O SAGRADO NÃO PODE EXISTIR
SEM O AMOR E A COMPREENSÃO
DA MORTE
 
 
... Uma das coisas mais maravilhosas da vida é o descobrimento de algo, de modo inesperado, espontaneamente; encontrar-nos com uma coisa, sem premeditar e percebermos instantaneamente sua beleza, sua essência sagrada, sua realidade. Mas a mente que está a buscar, desejando encontrar, jamais alcançará esse ponto. O amor não é cultivável. O amor, como a humildade, não pode ser formado pela mente. Só o homem vão tenta ser humilde; só o homem orgulhoso procura afastar o seu orgulho mediante o cultivo da humildade. O cultivo da humildade é ainda um ato de vaidade. Para se escutar, e, portanto, aprender, necessita-se de uma humildade espontânea; e a mente que compreendeu a natureza da humildade jamais segue, jamais obedece; pois, como pode aquilo que é completamente negativo, vazio, obedecer ou seguir a quem quer que seja?
 
A mente que, graças à sua própria lucidez, nascida do autoconhecimento, descobriu o que é o amor, pode também perceber a natureza e a estrutura da morte. Se não morremos para o passado, para tudo o que veio de ontem, nossa mente continua presa em suas ânsias, nas sombras de sua memória, em seu condicionamento e, portanto, não há claridade. O morrer para o ontem, facilmente, voluntariamente, sem discussão, nem justificação, exige energia. Discussão, justificação e escolha constituem um desperdício de energia, e, por isso, não temos possibilidade de morrer para os dias passados, para que nossa mente se torne vigorosa e nova. Uma vez existente a claridade do autoconhecimento, o amor, com sua doçura, a acompanha; vem uma humildade de espontânea natureza e, ao mesmo tempo, a libertação do passado por meio da morte. E de tudo isso emana a criação. Criação não é expressão pessoal, não é espalhar tintas sobre um pedaço de tela, nem escrever um volumoso ou modesto livro, nem fazer pão na cozinha, nem gerar filhos. Nada disso é criação. Só há criação ao existir o amor e a morte. A criação só pode vir com o morrer, em cada dia, para todas as coisas, de modo que nunca possa haver acumulação de lembranças, na forma de memória.

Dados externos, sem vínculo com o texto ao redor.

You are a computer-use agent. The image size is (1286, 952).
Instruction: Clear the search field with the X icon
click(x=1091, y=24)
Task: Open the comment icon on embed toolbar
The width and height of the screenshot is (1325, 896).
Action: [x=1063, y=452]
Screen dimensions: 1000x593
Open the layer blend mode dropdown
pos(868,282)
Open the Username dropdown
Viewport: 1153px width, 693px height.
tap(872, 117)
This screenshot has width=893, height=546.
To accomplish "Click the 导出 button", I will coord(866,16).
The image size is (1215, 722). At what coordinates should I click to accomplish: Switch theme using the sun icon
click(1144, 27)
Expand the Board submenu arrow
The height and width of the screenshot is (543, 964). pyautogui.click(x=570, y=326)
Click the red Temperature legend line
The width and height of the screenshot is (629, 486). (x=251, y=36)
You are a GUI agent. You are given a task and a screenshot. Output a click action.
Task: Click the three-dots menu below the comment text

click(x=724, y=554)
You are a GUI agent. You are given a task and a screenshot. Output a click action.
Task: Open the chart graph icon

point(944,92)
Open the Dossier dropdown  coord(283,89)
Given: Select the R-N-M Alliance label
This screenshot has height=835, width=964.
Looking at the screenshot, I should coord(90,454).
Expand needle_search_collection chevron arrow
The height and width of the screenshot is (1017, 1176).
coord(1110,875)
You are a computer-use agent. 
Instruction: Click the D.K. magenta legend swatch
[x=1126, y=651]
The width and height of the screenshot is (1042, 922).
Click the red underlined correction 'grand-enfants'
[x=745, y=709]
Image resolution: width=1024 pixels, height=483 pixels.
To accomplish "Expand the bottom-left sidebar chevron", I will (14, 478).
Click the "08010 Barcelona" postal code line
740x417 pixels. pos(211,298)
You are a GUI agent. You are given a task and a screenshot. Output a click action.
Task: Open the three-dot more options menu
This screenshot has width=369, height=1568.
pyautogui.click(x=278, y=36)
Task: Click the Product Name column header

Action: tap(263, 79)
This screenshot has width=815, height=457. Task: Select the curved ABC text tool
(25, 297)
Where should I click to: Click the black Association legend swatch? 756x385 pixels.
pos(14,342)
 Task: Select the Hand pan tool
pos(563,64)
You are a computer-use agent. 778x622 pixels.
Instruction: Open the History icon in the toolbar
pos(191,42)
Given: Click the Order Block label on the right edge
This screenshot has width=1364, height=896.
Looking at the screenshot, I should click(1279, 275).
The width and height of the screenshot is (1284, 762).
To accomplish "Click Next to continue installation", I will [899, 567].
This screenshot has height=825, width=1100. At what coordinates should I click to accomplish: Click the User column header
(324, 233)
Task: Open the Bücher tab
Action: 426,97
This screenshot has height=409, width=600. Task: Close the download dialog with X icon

É bem ver que se necessita acumular certas coisas — vestuário, nossa casa e haveres pessoais — mas não é a esse respeito que estou falando. Refiro-me ao senso interior, da mente, de acumulação e posse, de onde resulta o desejo de domínio, de autoridade, de ajustamento, de obediência; esse é que impede a criação, porque a mente nunca está livre. Só a mente livre sabe o que é a morte e o que é o amor; só para ela há criação. Nesse estado, a mente é religiosa; nesse estado tem existência o Sagrado.
 
Para mim, a palavra “Sagrado” tem extraordinário significado. Mas vejam, por favor, que não quero fazer propaganda desta palavra, não quero convencer-lhes de coisa alguma, não quero fazer-lhes sentir ou experimentar a realidade por meio desse termo. Não o podem. Vocês têm de percorrer sozinho esse caminho, não verbalmente, porém realmente. Vocês têm de morrer verdadeiramente para tudo o que conhecem — suas lembranças, suas tribulações, seus prazeres. E, quando não houver mais ciúme, nem inveja, nem avidez, nem a tortura do desespero, saberão então o que é o amor e se encontrarão com aquilo que pode ser chamado o Sagrado. O Sagrado, por conseguinte, é a essência da religião. Como sabem, um grande rio pode poluir-se quando, em seu curso, atravessa uma cidade, mas, se não for demasiada a poluição poucas milhas além suas águas estão de novo limpas, frescas, puras. De modo idêntico, depois que a mente se encontra com o Sagrado, todo ato seu é então um ato purificador. Com seu próprio movimento a mente está-se tornando inocente e, por conseguinte, não está acumulando. A mente que descobriu o Sagrado se acha em constante revolução — não revolução econômica ou social, porém, uma revolução interior, com a qual se purifica infinitamente. Seu atuar não se baseia em nenhuma ideia ou formula. Como o rio, ajudado pelo seu enorme volume de água se purifica em seu curso, assim se purifica a mente após haver atingido aquele estado religioso do Sagrado.